== What the task requires ==
Reproduce each of the entries below word for word, keeping every line as it appears.

== Supplied information ==
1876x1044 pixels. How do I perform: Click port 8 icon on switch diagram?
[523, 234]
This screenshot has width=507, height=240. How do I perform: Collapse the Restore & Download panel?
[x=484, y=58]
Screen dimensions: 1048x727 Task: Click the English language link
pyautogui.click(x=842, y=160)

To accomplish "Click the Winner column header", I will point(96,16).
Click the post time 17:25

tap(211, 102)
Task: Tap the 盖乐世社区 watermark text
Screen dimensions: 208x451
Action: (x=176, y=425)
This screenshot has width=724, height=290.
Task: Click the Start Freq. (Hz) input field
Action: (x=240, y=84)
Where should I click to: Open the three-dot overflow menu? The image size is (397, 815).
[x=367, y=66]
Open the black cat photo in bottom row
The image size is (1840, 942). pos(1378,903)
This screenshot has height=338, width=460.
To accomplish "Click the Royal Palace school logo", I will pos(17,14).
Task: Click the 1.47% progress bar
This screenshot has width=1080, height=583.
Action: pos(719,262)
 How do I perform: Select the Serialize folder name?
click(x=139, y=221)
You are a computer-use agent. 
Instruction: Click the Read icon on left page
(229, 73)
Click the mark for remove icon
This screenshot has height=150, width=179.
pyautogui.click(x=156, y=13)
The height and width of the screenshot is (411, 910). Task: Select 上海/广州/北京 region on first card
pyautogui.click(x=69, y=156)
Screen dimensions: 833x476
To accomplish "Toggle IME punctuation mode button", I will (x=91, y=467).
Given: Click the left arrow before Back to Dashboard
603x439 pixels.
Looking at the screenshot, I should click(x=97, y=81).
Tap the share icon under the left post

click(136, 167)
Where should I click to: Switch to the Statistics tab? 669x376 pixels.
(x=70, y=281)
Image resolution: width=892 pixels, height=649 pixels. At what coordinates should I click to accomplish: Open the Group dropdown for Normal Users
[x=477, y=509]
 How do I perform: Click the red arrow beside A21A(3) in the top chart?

== Answer ==
1876x1044 pixels. How do I perform: Click port 8 icon on switch diagram?
[523, 234]
This screenshot has width=507, height=240. How do I perform: Collapse the Restore & Download panel?
[x=484, y=58]
Screen dimensions: 1048x727 Task: Click the English language link
pyautogui.click(x=842, y=160)

To accomplish "Click the Winner column header", I will point(96,16).
Click the post time 17:25

tap(211, 102)
Task: Tap the 盖乐世社区 watermark text
Screen dimensions: 208x451
Action: (x=176, y=425)
This screenshot has width=724, height=290.
Task: Click the Start Freq. (Hz) input field
Action: (x=240, y=84)
Where should I click to: Open the three-dot overflow menu? The image size is (397, 815).
[x=367, y=66]
Open the black cat photo in bottom row
The image size is (1840, 942). pos(1378,903)
This screenshot has height=338, width=460.
To accomplish "Click the Royal Palace school logo", I will pos(17,14).
Task: Click the 1.47% progress bar
This screenshot has width=1080, height=583.
Action: pos(719,262)
 How do I perform: Select the Serialize folder name?
click(x=139, y=221)
You are a computer-use agent. 
Instruction: Click the Read icon on left page
(229, 73)
Click the mark for remove icon
This screenshot has height=150, width=179.
pyautogui.click(x=156, y=13)
The height and width of the screenshot is (411, 910). Task: Select 上海/广州/北京 region on first card
pyautogui.click(x=69, y=156)
Screen dimensions: 833x476
To accomplish "Toggle IME punctuation mode button", I will (x=91, y=467).
Given: Click the left arrow before Back to Dashboard
603x439 pixels.
Looking at the screenshot, I should click(x=97, y=81).
Tap the share icon under the left post

click(136, 167)
Where should I click to: Switch to the Statistics tab? 669x376 pixels.
(x=70, y=281)
Image resolution: width=892 pixels, height=649 pixels. At what coordinates should I click to accomplish: Open the Group dropdown for Normal Users
[x=477, y=509]
 How do I perform: Click the red arrow beside A21A(3) in the top chart?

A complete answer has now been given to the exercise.